Eine sehr wesentliche Anforderung an Brandwände ist die Aussteifung. Nach DIN EN 1996-1-2 muss die Aussteifung von Brandwänden – z.B. aussteifende Querwände, Decken, Riegel, Stützen oder Rahmen – mindestens die gleiche Feuerwiderstandsdauer wie die Wand (90 Minuten) haben. Unabhängig davon, in welchem Brandabschnitt der Brand auftritt, muss gemäß LBO die Aussteifung der Brandwände über einen Zeitraum vom mindestens 90 min. gewährleistet werden. Diese Forderung führt zu Schwierigkeiten in der Ausführung, insbesondere bei Industriebauten oder Dachgeschossen im Wohnungsbau sowie auch bei nachträglichen baulichen Erweiterungen, weil an die angrenzenden Bauteile geringere oder auch gar keine brandschutztechnischen Anforderungen gestellt werden bzw. wurden.
In Bild 14 werden Lösungsmöglichkeiten am Beispiel von Industriebauten vorgestellt, die Brandwände ausreichend aussteifen:
a) Brandschutztechnisch beidseitig ausgesteifte Brandwände sind der bekannte Regelfall. Es werden ohne besonderen Nachweis oben und unten gelenkig gelagerte Brandwände in ein Bauwerk integriert und die aussteifende Tragkonstruktion auf beiden Seiten der Wände wird feuerbeständig – Feuerwiderstandsdauer 90 Minuten - ausgelegt.

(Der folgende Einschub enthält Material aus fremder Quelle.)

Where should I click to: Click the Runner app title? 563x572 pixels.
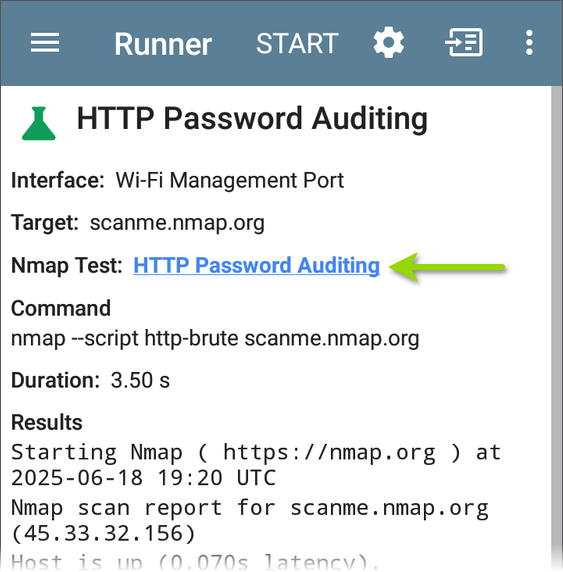tap(163, 44)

b) Brandschutztechnisch einseitig ausgesteifte Brandwände können ausgeführt werden, wenn ein konstruktiver Nachweis vorgelegt wird, der gewährleistet, dass im Brandfall bei einem Versagen der Tragkonstruktion mit einer Feuerwiderstandsdauer < 90 min. die Standsicherheit der Brandwand durch einstürzende Bauteile nicht gefährdet wird.
c) Bei im Fußpunkt eingespannten Brandwänden ist sicherzustellen, dass die Anschlüsse der Tragkonstruktionen mit Feuerwiderstandsdauern < 90 min. so ausgebildet werden, dass einstürzende Bauteile keine Zwangskräfte auf die Brandwand ausüben, die zum vorzeitigen Einsturz führen können.

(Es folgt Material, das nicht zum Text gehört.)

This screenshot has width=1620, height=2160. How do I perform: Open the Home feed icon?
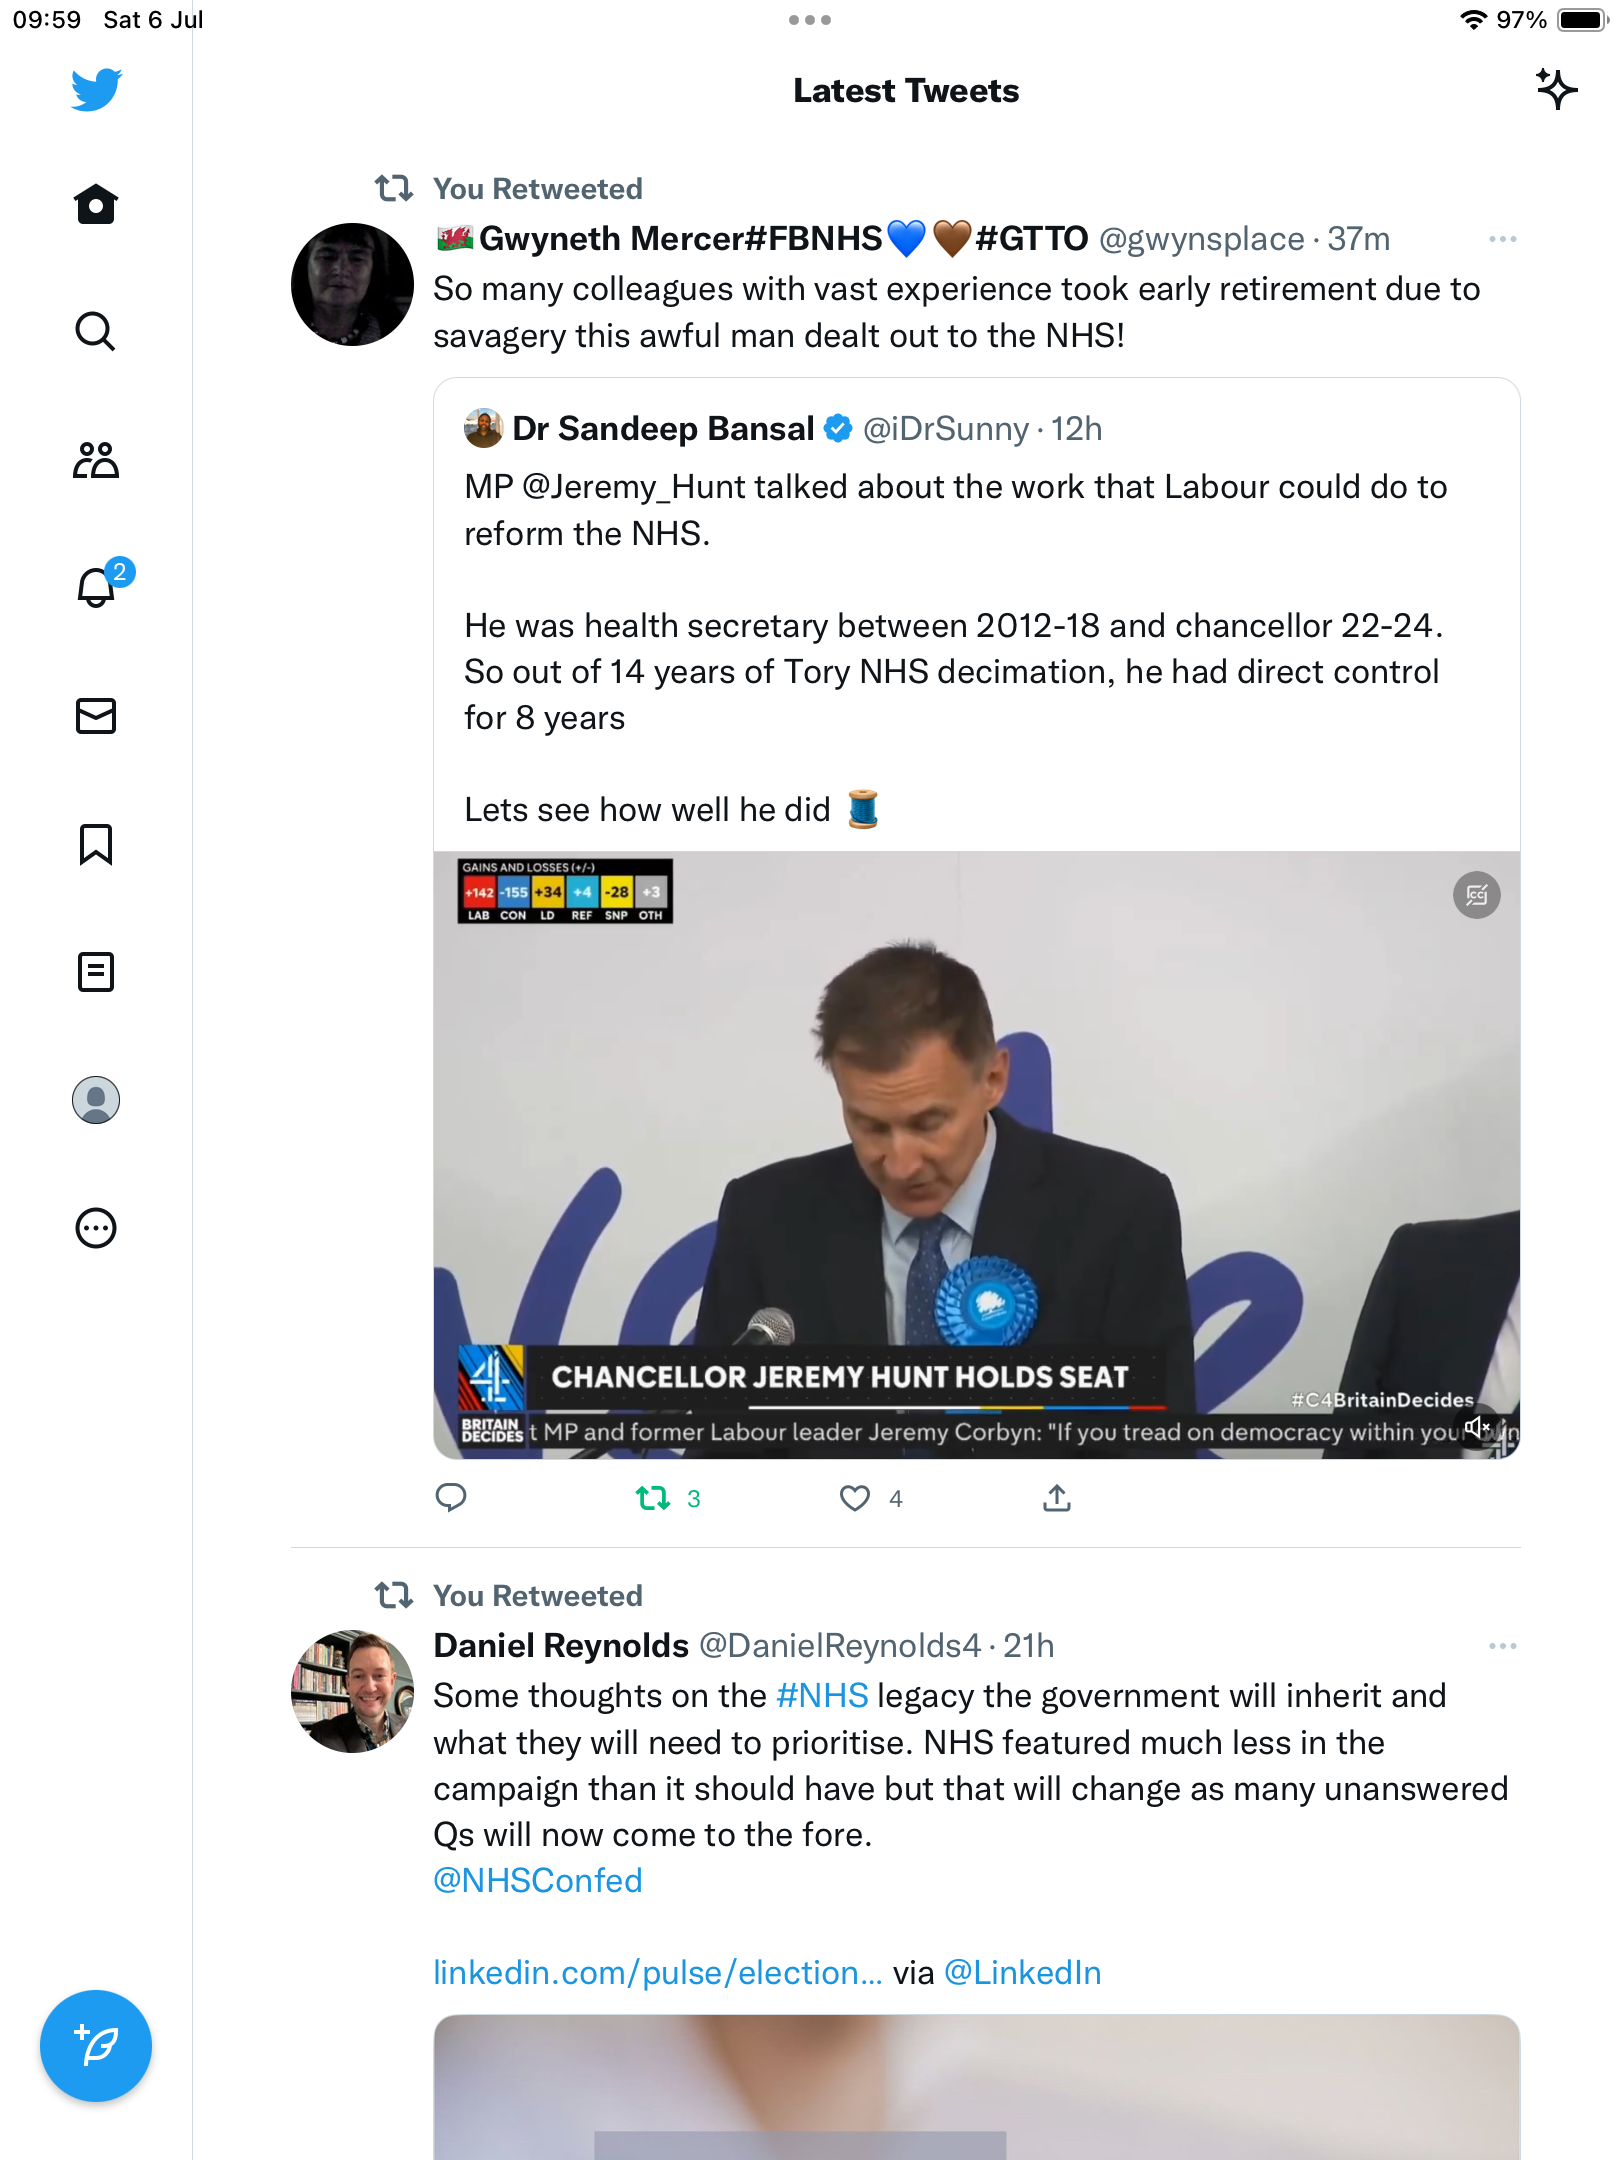[x=96, y=205]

d) Bei Doppelbrandwänden (zwei komplette Brandwände nebeneinander gesetzt) können beidseitig Tragkonstruktionen ohne brandschutztechnische Anforderungen anschließen, da bei dem Einsturz eines Brandabschnittes mit der dazugehörigen Brandwand die zweite Brandwand ohne weiteren Nachweis stehen bleibt und durch die Bauteile des nicht brandbeanspruchten Brandabschnittes ausgesteift wird.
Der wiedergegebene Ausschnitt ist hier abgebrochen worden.